Auswanderer 1817
Nach langen Kriegsjahren gegen Frankreich und Napoleon mit Truppendurchzügen, Einquartierungen und Kontributionen folgte 1816 das "Jahr ohne Sommer". Als Folge des Ausbruchs des indonesischen Vulkans Tambora 1815 kam es in Mitteleuropa zu dramatischen Missernten, zu Hunger und Not. In Heilbronn waren vor allem die Weingärtner betroffen.
Viele Menschen suchten ihr Heil in der Auswanderung, vor allem nach Nordamerika. Aber auch Südosteuropa und Südamerika waren Ziele der Auswanderer. Im Verlauf des 19. Jahrhunderts gab es immer wieder Auswanderungswellen, so etwa 1852/53. Erst nach 1870 war die rasch wachsende Industrie in der Lage, den Menschen eine Perspektive innerhalb des Landes zu geben.
Im Mai 1817 sammelten sich in Heilbronn Auswanderungswillige aus der Umgegend, um von hier aus die Reise nach Amerika anzutreten. Der württembergische Beamte Friedrich List wurde vom König hierher geschickt, um sie nach den Gründen für ihre Auswanderung zu befragen. Ihre Berichte geben ein eindrückliches Bild der Notlage im Umland von Heilbronn.
Die Auswanderer, die 1817 von Heilbronn aus aufbrachen, waren keine abenteuerlustigen Menschen. Sie nahmen die Strapazen der weiten, langen und gefährlichen Reise aus wirtschaftlicher Not auf sich.
Heilbronn entwickelte sich zum zentralen Ausgangspunkt für die Auswanderer im Südwesten, durch die günstige Verkehrslage der Stadt am Neckar und durch mehrere Auswanderungsagenturen, die ihren Sitz in der Stadt hatten. Die Auswanderer benötigten für eine legale Ausreise einen Pass und eine Ausreiseerlaubnis. Sie mussten ihre Schulden tilgen oder einen Bürgen dafür finden.
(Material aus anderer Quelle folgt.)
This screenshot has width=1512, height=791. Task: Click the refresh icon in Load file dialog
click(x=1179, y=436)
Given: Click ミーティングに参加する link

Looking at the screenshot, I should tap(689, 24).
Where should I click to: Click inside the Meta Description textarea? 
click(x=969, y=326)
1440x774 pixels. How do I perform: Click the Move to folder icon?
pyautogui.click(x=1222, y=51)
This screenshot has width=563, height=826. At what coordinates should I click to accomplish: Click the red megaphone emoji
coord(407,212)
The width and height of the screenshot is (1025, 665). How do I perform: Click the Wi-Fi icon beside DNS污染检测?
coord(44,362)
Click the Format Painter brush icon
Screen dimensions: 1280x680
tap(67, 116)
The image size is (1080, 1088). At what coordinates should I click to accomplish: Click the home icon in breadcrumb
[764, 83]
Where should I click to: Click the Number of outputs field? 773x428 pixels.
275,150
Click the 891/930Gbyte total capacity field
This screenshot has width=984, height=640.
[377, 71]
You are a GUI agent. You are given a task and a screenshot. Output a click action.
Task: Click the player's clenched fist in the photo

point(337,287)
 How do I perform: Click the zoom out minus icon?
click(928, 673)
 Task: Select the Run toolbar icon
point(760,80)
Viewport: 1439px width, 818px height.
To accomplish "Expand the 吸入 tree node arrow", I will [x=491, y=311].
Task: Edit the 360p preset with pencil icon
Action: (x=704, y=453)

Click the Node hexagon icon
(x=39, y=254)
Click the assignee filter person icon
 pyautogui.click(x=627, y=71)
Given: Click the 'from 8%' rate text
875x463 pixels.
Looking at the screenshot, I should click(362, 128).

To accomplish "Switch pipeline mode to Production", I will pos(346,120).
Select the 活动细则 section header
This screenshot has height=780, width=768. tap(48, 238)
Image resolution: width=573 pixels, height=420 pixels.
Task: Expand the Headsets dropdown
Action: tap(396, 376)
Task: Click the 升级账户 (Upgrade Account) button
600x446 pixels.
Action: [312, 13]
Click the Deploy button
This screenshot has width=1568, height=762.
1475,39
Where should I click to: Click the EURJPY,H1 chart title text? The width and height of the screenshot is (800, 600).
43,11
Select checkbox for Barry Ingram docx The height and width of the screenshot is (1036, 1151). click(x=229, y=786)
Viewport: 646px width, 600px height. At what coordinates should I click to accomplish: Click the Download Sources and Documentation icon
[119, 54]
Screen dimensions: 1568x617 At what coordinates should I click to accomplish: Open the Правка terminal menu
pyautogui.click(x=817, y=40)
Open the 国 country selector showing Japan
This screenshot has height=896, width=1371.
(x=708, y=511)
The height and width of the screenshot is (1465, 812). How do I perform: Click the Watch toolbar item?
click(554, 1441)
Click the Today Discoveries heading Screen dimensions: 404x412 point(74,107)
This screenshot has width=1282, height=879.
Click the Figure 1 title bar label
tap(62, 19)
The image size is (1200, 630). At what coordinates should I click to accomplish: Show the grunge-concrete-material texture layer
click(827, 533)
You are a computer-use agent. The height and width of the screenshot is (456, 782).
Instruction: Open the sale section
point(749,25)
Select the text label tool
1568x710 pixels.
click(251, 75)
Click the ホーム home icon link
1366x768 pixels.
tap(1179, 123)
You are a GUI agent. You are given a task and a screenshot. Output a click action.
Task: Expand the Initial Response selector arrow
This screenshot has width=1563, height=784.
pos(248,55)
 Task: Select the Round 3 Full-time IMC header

Bis 1816/17 konnten die Kosten der Passagen oft im Zielland abgearbeitet werden. Mit der Auswandererwelle änderte sich dies jedoch grundlegend – die Schiffseigner und Kapitäne forderten nun die Bezahlung vor der Reise, was den meist mittellosen Auswanderern unmöglich war. In manchen Fällen sprang hier die Wohngemeinde ein, um ihre Armen loszuwerden.